Polly never could keep her mind still and, as with Rose, the years had seen her childhood character crystallise. She had always been a wild, restless little elf, whereas Rose saw herself as slightly bovine, more easily contented. She was home, and Polly was away. She wondered which sat better on a woman in her mid-to-late thirties.
 
She went back to the workbench to dress the salad, and Gareth bent down and hugged Polly.
 
‘It’s great to see you, Polly,’ he said, holding her tight. ‘I can’t say how sorry I am about Christos. He was the guy.’
 
‘He was that,’ she looked up at him.
 
‘I only wish I’d managed to have gotten out to see him,’ Gareth went on, helping himself to wine and sitting down. ‘It’s hard to think the last time I ever saw him was five years ago.’
 
‘When he came to England on his own,’ Polly said, looking into her glass.
 
‘Yeah.’
 
‘Things weren’t too good between us back then,’ Polly said.
 
‘Yeah, he said.’
 
‘But they got better again,’ she said, looking up, tears in her eyes. ‘They did, Gareth.’
 
Gareth reached across and took her hand. ‘They did, Polly. I know that.’
 
Rose, who had worked hard to stop herself from intervening during this exchange, was impressed at the warmth Gareth had summoned for Polly. She reckoned that he had probably realised how mean-spirited his initial reaction had been to her coming to stay. And, of course, he did realise how important she was to her.
 
To be fair to Gareth, he had tried to make an effort back in the early days. Perhaps Polly had been right and it
was
due to his jealousy at her taking his best friend. Rose’s theory was more simple: she thought it was because Polly rubbed him up the wrong way. She was, after all, an acquired taste.
 
Once, as an attempt to smooth things out between them, Rose had set up a get-together for Gareth and Polly in a pub in Hammersmith.

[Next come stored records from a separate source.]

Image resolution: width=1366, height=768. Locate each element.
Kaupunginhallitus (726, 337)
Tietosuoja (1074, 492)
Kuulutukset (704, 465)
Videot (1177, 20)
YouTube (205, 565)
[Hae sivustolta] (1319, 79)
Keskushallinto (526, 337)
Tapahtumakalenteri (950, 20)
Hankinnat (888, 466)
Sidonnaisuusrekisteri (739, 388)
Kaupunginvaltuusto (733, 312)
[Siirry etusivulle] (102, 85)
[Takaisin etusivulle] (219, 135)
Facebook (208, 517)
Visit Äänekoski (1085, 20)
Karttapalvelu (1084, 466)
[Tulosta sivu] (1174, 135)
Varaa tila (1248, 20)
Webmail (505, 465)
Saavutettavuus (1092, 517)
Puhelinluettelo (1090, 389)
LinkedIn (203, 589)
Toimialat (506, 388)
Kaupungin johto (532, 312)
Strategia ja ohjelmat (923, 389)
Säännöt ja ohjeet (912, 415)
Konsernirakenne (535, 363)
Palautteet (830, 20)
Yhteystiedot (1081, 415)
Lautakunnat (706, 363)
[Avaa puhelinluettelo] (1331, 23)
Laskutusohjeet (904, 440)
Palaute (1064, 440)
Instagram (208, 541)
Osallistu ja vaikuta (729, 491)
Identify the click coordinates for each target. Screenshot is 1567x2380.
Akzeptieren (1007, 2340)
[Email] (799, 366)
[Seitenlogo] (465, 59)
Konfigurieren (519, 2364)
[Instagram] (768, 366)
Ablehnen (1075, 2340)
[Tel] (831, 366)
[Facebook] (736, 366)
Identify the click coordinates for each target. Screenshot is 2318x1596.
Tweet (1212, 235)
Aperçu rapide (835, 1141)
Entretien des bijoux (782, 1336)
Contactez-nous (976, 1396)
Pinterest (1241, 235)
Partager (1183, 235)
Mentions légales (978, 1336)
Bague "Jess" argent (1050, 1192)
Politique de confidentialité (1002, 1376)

It was a chance, she said to them both separately, to work out what it was that stood between them.
 
After all, these were the two people she loved most in the world (three, if she counted Christos, although she tried not to), and she couldn’t bear it if they hated each other.
 
Rose stayed home in Gareth’s flat in Elephant and Castle, watched a video of
Pulp Fiction
and drank a bottle of wine. At eleven o’clock, he came back, a little more pissed than she was, and smelling of beer and outdoors.
 
‘How did it go?’ she asked.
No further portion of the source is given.